(Stored records)
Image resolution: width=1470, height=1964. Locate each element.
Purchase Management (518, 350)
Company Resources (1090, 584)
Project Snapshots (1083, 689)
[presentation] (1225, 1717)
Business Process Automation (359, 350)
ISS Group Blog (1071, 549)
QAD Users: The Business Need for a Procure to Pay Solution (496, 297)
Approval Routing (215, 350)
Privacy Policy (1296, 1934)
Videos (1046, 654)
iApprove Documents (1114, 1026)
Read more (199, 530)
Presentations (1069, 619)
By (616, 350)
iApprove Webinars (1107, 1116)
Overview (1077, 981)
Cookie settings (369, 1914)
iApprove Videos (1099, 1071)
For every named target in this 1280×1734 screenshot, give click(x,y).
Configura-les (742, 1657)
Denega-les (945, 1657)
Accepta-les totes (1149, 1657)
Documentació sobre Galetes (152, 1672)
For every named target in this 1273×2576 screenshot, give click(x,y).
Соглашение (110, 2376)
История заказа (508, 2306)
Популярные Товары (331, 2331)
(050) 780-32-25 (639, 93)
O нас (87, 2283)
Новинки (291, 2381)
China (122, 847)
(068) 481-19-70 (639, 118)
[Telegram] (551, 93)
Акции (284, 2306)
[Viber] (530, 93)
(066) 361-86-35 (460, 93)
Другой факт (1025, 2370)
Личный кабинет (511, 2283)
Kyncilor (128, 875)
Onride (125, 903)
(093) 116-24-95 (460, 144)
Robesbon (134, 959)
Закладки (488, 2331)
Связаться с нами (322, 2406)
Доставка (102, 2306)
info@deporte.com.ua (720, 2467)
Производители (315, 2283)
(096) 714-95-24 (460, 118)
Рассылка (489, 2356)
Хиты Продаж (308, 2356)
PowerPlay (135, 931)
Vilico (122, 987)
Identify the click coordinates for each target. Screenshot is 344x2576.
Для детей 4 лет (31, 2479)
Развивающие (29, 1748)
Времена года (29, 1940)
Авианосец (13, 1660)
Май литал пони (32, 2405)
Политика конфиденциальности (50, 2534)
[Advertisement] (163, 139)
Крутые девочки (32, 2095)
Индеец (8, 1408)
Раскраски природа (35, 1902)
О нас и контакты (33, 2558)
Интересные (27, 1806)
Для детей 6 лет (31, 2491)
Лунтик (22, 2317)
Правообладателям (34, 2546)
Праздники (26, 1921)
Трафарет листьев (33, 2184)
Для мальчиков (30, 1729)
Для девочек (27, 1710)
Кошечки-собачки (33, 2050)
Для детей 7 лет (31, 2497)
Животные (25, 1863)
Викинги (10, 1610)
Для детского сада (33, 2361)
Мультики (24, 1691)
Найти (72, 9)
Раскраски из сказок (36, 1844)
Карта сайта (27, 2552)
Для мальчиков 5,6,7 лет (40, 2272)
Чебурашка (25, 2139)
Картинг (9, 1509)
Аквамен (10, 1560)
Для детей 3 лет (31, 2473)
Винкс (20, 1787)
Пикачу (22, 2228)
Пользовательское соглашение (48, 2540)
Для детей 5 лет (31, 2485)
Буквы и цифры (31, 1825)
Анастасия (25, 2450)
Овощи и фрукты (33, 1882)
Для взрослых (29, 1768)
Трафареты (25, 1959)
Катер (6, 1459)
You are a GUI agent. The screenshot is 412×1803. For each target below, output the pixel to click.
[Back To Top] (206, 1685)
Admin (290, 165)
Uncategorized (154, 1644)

Prompt >>
Print from the line containing "Для детей 5 лет (31, 2485)" to the last line above, exactly as written.

Task solution >>
Для детей 5 лет (31, 2485)
Буквы и цифры (31, 1825)
Анастасия (25, 2450)
Овощи и фрукты (33, 1882)
Для взрослых (29, 1768)
Трафареты (25, 1959)
Катер (6, 1459)
You are a GUI agent. The screenshot is 412×1803. For each target below, output the pixel to click.
[Back To Top] (206, 1685)
Admin (290, 165)
Uncategorized (154, 1644)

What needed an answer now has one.